=== Input for this task ===
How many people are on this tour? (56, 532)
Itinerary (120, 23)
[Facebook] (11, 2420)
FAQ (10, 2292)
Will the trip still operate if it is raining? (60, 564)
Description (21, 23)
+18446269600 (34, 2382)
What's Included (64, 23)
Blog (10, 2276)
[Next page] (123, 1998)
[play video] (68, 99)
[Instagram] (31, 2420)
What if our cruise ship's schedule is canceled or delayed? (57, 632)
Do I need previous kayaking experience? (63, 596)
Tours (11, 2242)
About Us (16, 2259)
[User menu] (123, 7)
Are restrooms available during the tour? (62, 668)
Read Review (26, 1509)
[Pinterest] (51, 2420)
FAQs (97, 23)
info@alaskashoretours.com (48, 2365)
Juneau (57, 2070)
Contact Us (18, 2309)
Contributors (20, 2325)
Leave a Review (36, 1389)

=== Activity ===
Output exactly the lines from the one with "[Pinterest] (51, 2420)" through the final line of the listing above.

=== Final answer ===
[Pinterest] (51, 2420)
FAQs (97, 23)
info@alaskashoretours.com (48, 2365)
Juneau (57, 2070)
Contact Us (18, 2309)
Contributors (20, 2325)
Leave a Review (36, 1389)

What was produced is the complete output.